Kedua, medis unit penunjang seperti Healer dan Alchemist yang bertugas menciptakan potion dan support item bagi Akademi dan Kekaisaran.
Ketiga, magic yang terbagi menjadi Sorcerer dan Wizard, memanipulasi sihir untuk menyerang maupun mendukung tim mereka.
Selphie melanjutkan, "Di tahun kedua ini, kalian akan mempelajari subclass kalian. Saya berharap, di akhir tahun, kalian sudah dapat menguasainya dengan sempurna... demi Kekaisaran."
Ren hanya menyandarkan punggung pada kursinya. Pandangannya kosong menatap papan tulis, telinganya mendengar namun pikirannya melayang entah ke mana. Semua yang dikatakan Selphie, baginya, hanyalah pengulangan dari sesuatu yang sudah lama ia pahami.

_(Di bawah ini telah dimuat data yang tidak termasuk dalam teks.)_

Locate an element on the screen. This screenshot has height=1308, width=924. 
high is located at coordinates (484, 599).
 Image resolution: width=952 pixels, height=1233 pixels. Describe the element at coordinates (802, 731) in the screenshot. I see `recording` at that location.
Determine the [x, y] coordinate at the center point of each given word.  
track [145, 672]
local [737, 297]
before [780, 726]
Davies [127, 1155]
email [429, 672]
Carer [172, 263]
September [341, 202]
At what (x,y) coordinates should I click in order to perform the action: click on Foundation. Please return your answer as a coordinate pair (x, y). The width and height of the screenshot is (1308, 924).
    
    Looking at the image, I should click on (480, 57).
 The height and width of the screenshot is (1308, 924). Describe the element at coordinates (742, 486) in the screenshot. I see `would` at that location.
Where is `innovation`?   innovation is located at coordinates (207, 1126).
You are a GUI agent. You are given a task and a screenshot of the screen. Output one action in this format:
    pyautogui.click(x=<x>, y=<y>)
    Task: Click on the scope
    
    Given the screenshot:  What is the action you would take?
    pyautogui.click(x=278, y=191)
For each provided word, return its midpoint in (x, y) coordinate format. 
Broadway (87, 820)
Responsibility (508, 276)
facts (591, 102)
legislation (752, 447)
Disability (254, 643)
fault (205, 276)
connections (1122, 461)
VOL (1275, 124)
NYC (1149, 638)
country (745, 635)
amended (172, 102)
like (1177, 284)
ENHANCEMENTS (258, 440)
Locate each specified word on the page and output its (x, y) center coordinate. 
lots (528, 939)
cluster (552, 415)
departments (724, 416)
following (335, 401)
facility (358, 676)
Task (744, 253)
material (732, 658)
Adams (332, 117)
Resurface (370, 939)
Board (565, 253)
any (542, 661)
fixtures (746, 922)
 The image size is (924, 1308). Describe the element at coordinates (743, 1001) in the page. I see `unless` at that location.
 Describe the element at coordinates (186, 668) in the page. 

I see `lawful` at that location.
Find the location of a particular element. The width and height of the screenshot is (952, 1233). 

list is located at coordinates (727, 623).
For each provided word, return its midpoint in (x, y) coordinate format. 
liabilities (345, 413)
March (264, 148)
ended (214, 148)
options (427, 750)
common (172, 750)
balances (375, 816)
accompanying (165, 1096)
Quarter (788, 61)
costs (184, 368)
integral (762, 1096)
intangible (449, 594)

Jauh sebelum menjejakkan kaki di Akademi, Ren telah menetapkan subclass-nya. Kehidupan yang keras saat berada di kekaisaran, tanpa nama keluarga, tanpa gelar bangsawan, memaksanya untuk melatih class-nya jauh lebih awal dibanding para siswa bangsawan yang dimanja.
"Hmmm, subclass ya..." gumam Rose di sampingnya, setengah berbisik. "Apa gue milih sniper aja kaya kakak? Simpel dan nggak ribet. Eh, lu sendiri milih apa, Ren?"
Ren menoleh sedikit, lalu menjawab singkat, "Echo Knight."
Rose mengerutkan alisnya. "Hmmm... subclass yang cukup langka. Bukannya lu lebih baik milih Battle Master atau Champion? Yang umum-umum aja gitu."
Ren menatap ke depan lagi, dengan suaranya yang datar, "Subclass gue bukan urusan lu. Mending diem, dengerin kelas."
"Judes amat sih..." Rose cemberut, memalingkan wajah dengan kesal.
Ren tidak menanggapi. Wajahnya tetap dingin, tanpa ekspresi.
Echo Knight. Subclass langka dari Fighter. Tak sekuat Paladin dalam bertahan, tak secepat Rogue dalam bergerak, namun memiliki sesuatu yang unik sebuah bayangan. Sebuah entitas tak bernyawa yang dapat ia panggil dan kendalikan secara telepatik benama Echo.
Bayangan itu bukan sekadar untuk menyerang. Ia bisa melihat, mencium, bahkan mendengar melalui echo nya. Sebuah kemampuan yang ideal... untuk seseorang yang tidak punya rekan, tidak punya sekutu, dan tidak punya kepercayaan pada siapa pun.
Di tempat seperti ini di mana pengkhianat adalah kata yang dilekatkan padanya seperti kutukan Ren tidak butuh rekan. Ia hanya butuh sesuatu yang bisa dia kontrol. Dan echo-nya... tidak pernah mengkhianatinya.